As my contracts professor used to say, “you can’t suck and blow at the same time”. What he meant was that you cannot seek to enforce some parts of a contract while simultaneously breaching others. That is what happened to Rand A Technology Corporation in a recent case: they breached the termination clause in the employment contract by paying less than they were required to but, when the employee complained, they tried to rely on that same termination clause to limit their liability. They lost.
The facts
The pertinent facts of the case are not unusual. The Plaintiff was employed for approximately five and a half years, working as a Sales Representative at the time of dismissal. Her employment agreement contained a termination clause which provided that she could be dismissed without cause with two weeks’ notice or pay in lieu plus her minimum entitlements under the Employment Standards Act, 2000. When she was dismissed, the company delivered a termination letter which indicated that in order to receive the additional two weeks, the Plaintiff would have to
- execute a detailed three page Full and Final Release;
- return all company property without retention of copies;
- agree to continue to be bound by the Confidentiality and Non-Competition and Non-Solicitation provisions of the 2018 Employment Contract;
- agree to modify her LinkedIn profile; and
- agree that in the event of breach of any of these terms, she would re-pay the two weeks’ pay to Rand.
The Court took notice of the fact “Rand did not make these demands of Ms. Perretta on only one occasion, but twice. This removed the possibility that Rand’s initial demand for a Full and Final Release was the product of momentary inattention”.
As the Court found, the Senior HR Business Partner “received a letter from Ms. Perretta’s counsel and realized from it that he had made a mistake in demanding terms to the payment of two weeks’ pay in lieu of notice” and “then processed Ms. Perretta’s two weeks’ pay in time for the April 15, 2020 company payroll”. Furthermore, “Rand’s lawyer apologized, on Rand’s behalf, for demanding that Ms. Perretta execute a Full and Final Release.
The Court noted that
Rand’s breach was not “one act isolated from its surrounding circumstances”, as it contends, relying on Remedy Drug Store, at para. 46. It is a series of acts: the March 31, 2020 termination letter; the drafting of a detailed Full and Final Release with multi-faceted terms; the imposition of several additional entitlements in the proposed Enhanced Severance offer; and doing so not once but twice, by restating its demands in its letter of April 2, 2020.

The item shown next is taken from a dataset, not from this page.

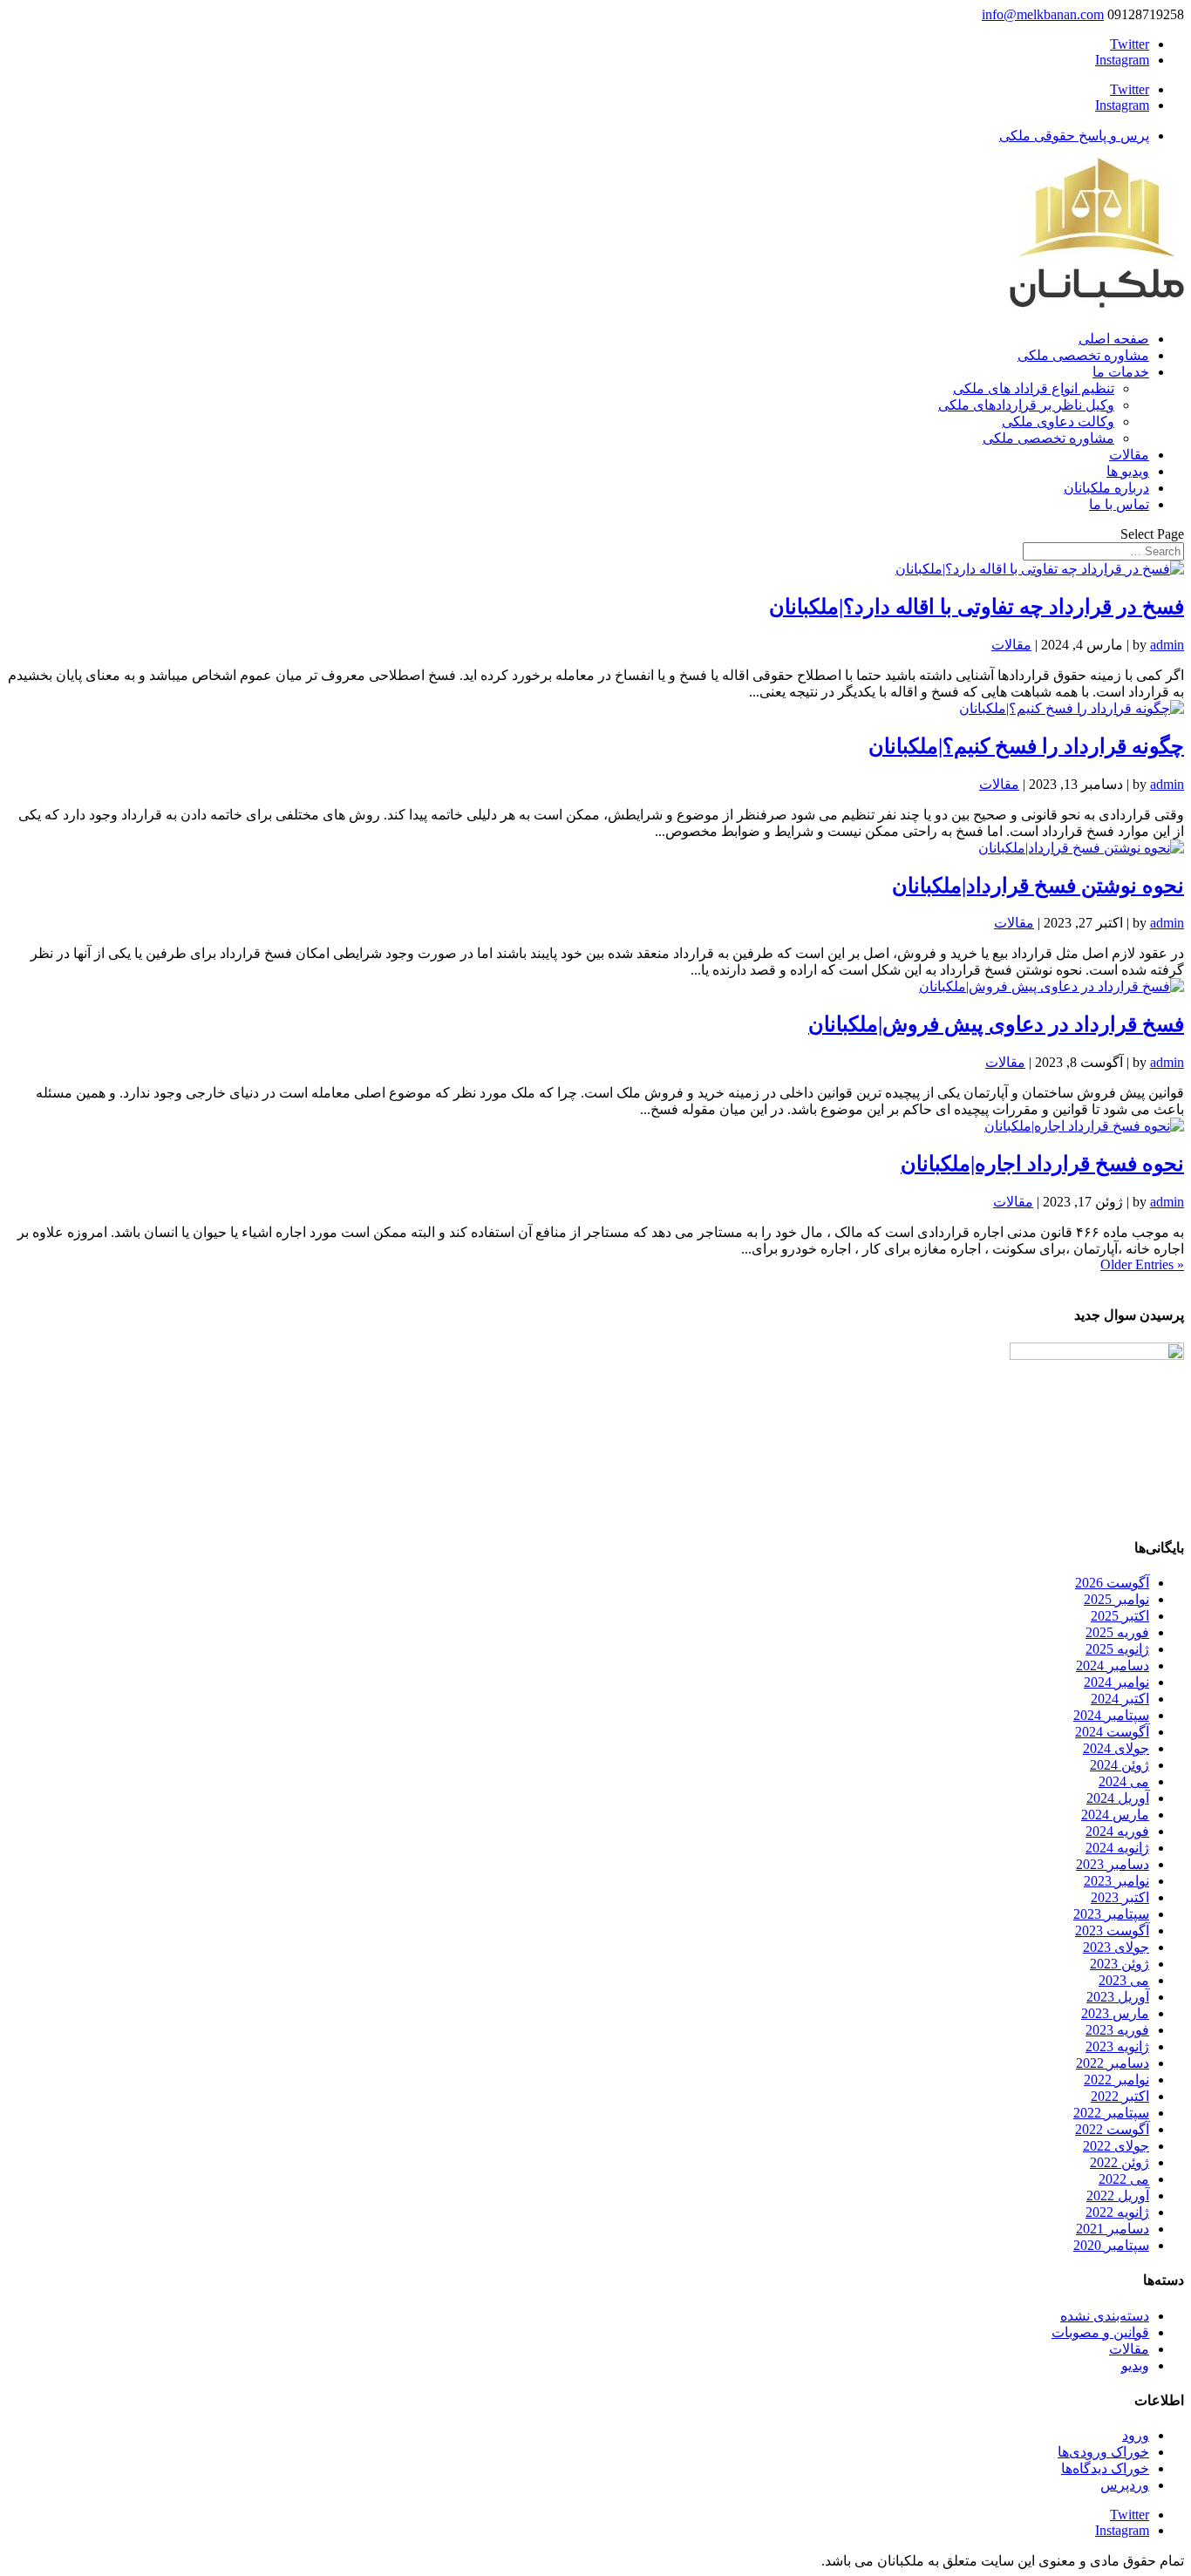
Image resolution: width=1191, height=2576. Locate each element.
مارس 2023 (1115, 2013)
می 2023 (1124, 1980)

Repudiation of the contract?
The Court summarized the law of repudiation:
Repudiation of a contract, whether an employment contract or otherwise, “occurs by the words or conduct of one party to a contract that show an intention not to be bound by the contract”.
…
The test is whether, considering surrounding circumstances, including the nature of the contract, the motives which prompted the purported breach, and the impact of the party’s conduct on the other party, a reasonable person would conclude that the breaching party no longer intends to be bound by the contract with the result that the innocent party would be deprived of substantially the whole benefit of the contract. A party can repudiate a contract without subjectively intending to do so, because the assessment is made objectively.
In assessing the facts of the case before it, the Court held that Rand’s conduct, although inadvertent, was sufficient to repudiate the contract:
I am satisfied that a reasonable person assessing the Defendant’s conduct would conclude that in demanding that its employee execute a Full and Final Release and comply with the terms of an “Enhanced Severance” offer as preconditions to receiving the two weeks’ pay to which the employee was contractually entitled, Rand no longer intended to be bound by the 2018 Employment Contract. I reach this conclusion accepting Rand’s admission that it made a mistake. Even if Rand’s mistake was innocent and resulted from a simple lack of understanding of the very employment contract that it had drawn, and even if I accept Rand’s evidence that it did not understand its obligations at law until so advised by counsel for its employee, that does not exhaust the analysis. My assessment is whether the Defendant’s conduct evidenced an intention not to be bound by the 2018 Employment Contract, assessed objectively. It does. (emphasis added)
The Court distinguished this case from others, such as Oudin v. Le Centre Francophone de Toronto, in which the employer had made errors in calculating the pay in lieu of notice.
Lastly, the Court noted that “…if the only consequence to Rand for its imposition of new demands at the time of termination that deprived its employee of the benefit of the contract is to apologize and pay the amount that it was lawfully required to pay, there would be little or no incentive to comply with its termination provision”.